PacBio, Oxford Nanopore, Thermo Fisher, and Genapsys did not immediately respond to request for comment.

The study also provides some of the first public data on the performance of the Genapsys instrument. Tighe noted that he "kind of nudged them" to participate in the study and cautioned that it used the first version of the Genapsys sequencing chemistry, which by now has been replaced at least twice, leading to a lower depth of coverage that the system would deliver today. He said that in the future, the Genapsys chemistry is expected to be faster, more automated, and will generate clusters of DNA on the instrument.

"When I look at the Genapsys data, I'm pleased at how similar it seems to be to the MiSeq data and S5 data," Tighe said. "They're all very different read technologies, but they all seem pretty consistent."

"I'd agree, it was very similar," Mason said. "The indel profile was slightly different. Not more [indels], just different."

"If anything, it makes it seem like with a lot of the platforms, if you needed to, you could pick any of them," he said.

The study leaders also claimed that they had published the largest Flongle dataset to date. Tighe noted that the Flongle flow cells used were obtained under a "two-for-one" promotion run by Oxford Nanopore after users experienced quality control issues that led to lower-than-advertised yield.

Compared to a MinIon 9.4 flow cell from Oxford Nanopore, "their bacterial species profile is remarkably close," though the Q scores were slightly lower. "We see Q scores of around 11 on those and see Q13 on the 9.4 [flow cell]," Tighe said.

Mason also suggested that the study was the first demonstration of 2 x 250 bp chemistry on the Illumina NovaSeq at high throughput. "The data looked really good for structural variants," he said. "That's not surprising, though — with longer reads, we can see those better."

In addition to sequencing platforms, the study compared several different variant callers, including Google's DeepVariant, the Genome Analysis Tool Kit HaplotypeCaller, and Sentieon Haplotyper — a commercial GATK emulator.

"I don't want to use the word 'winner,' but DeepVariant had the best precision and sensitivity," said Jonathan Foox, first author of the study and a postdoc in Mason's lab at Weill Cornell Medicine.

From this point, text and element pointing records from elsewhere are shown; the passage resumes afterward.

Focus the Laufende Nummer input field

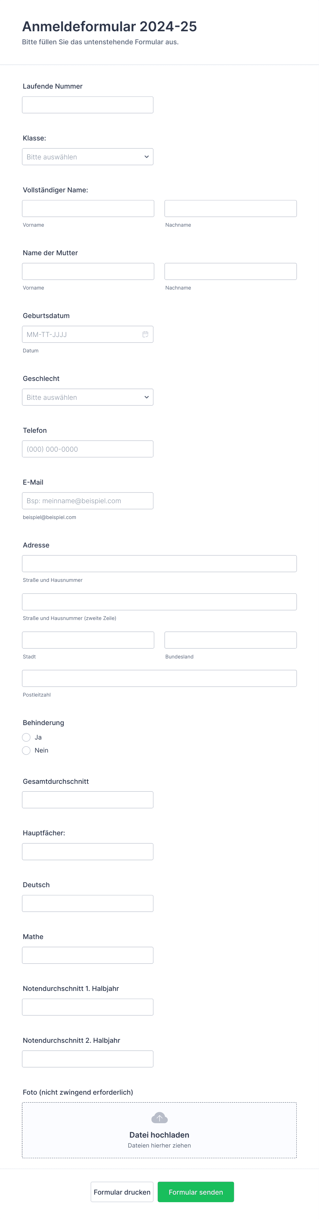[x=87, y=105]
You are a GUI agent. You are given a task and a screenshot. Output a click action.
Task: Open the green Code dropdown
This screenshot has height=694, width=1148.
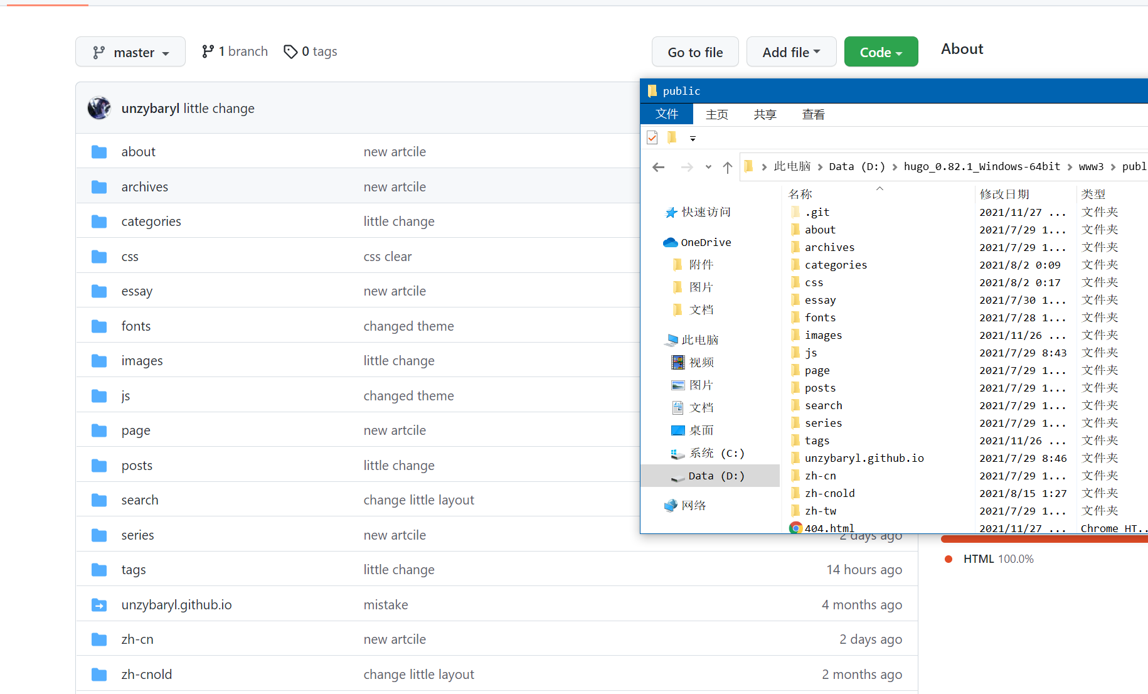click(x=881, y=52)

The caveat is that it's a machine learning-based algorithm and was trained on the cell lines sequenced in the study, he cautioned, adding that Sentieon's performance was close to the others and had good computational efficiency.

The study also supports some conventional wisdom in the sequencing field, such as the belief that long- and short-read approaches will ultimately complement each other in a clinical setting. For example, Baldwin said that high-depth Illumina reads could be polished with small panels of nanopore-based long reads.

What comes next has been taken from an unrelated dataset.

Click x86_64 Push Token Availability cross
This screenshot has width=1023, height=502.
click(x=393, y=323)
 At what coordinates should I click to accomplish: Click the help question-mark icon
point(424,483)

Going forward, the study leaders stressed, they hope others would find ways to compare new sequencing data to theirs.

"These data and protocols can be used as a roadmap to benchmark any new platform," Tighe said. Mason added that because of the trio sequencing approach and a focus on well-validated genomic variants, the data could also be used to validate new bioinformatics tools.

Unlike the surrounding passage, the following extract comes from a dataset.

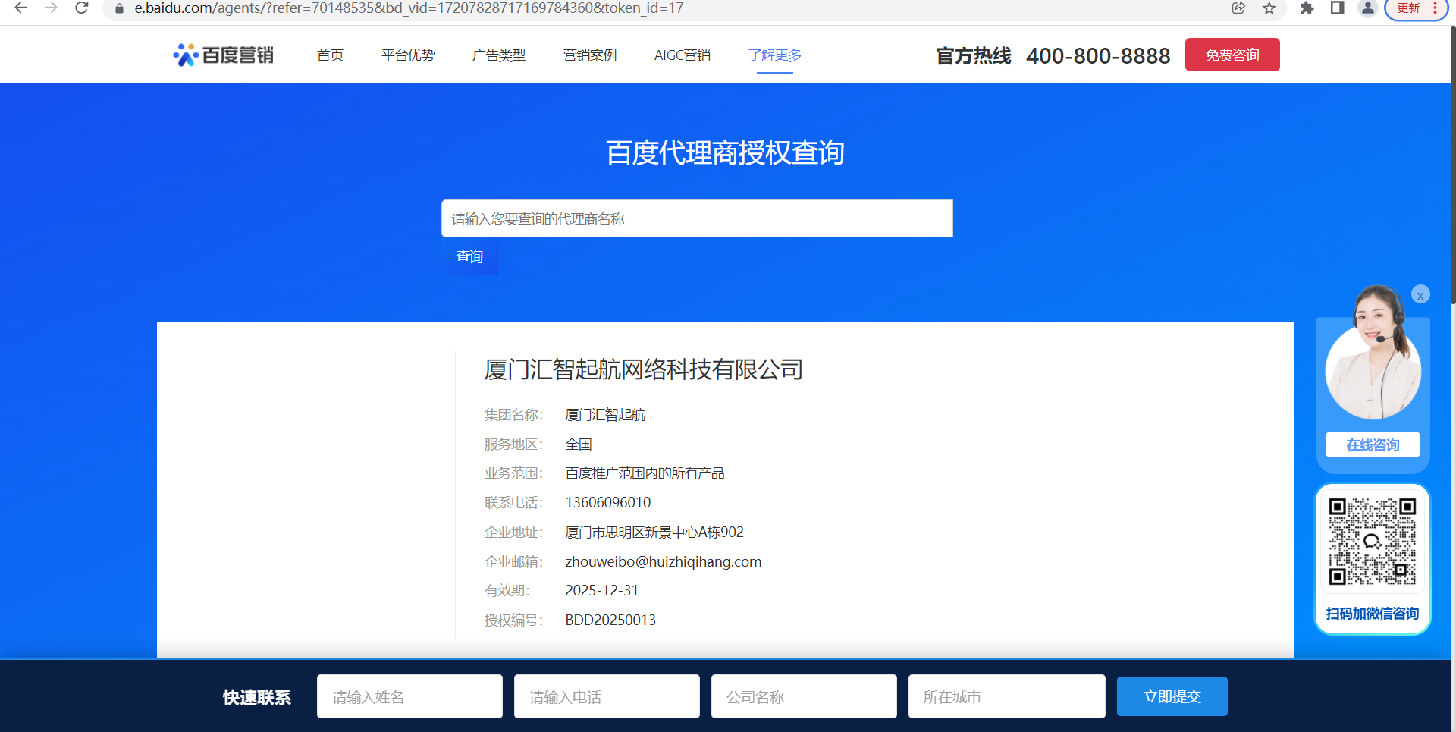Open the browser extensions puzzle icon
Screen dimensions: 1456x732
point(1307,8)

Baldwin suggested that the metagenomic data could help develop clinical metagenomics and even inform other uses of clinical sequencing. "Just knowing how platforms perform in different GC contexts is important for human sequencing," he said. Using that data to improve the quality control of clinical sequencing could also help minimize costs.

"We're always trying to get as close to a real ground truth as we possibly can when studying the human genome and its composition," Foox said. "Although this doesn't solve anything directly, it will help create a robust and reliable baseline that we can compare any individual genome against."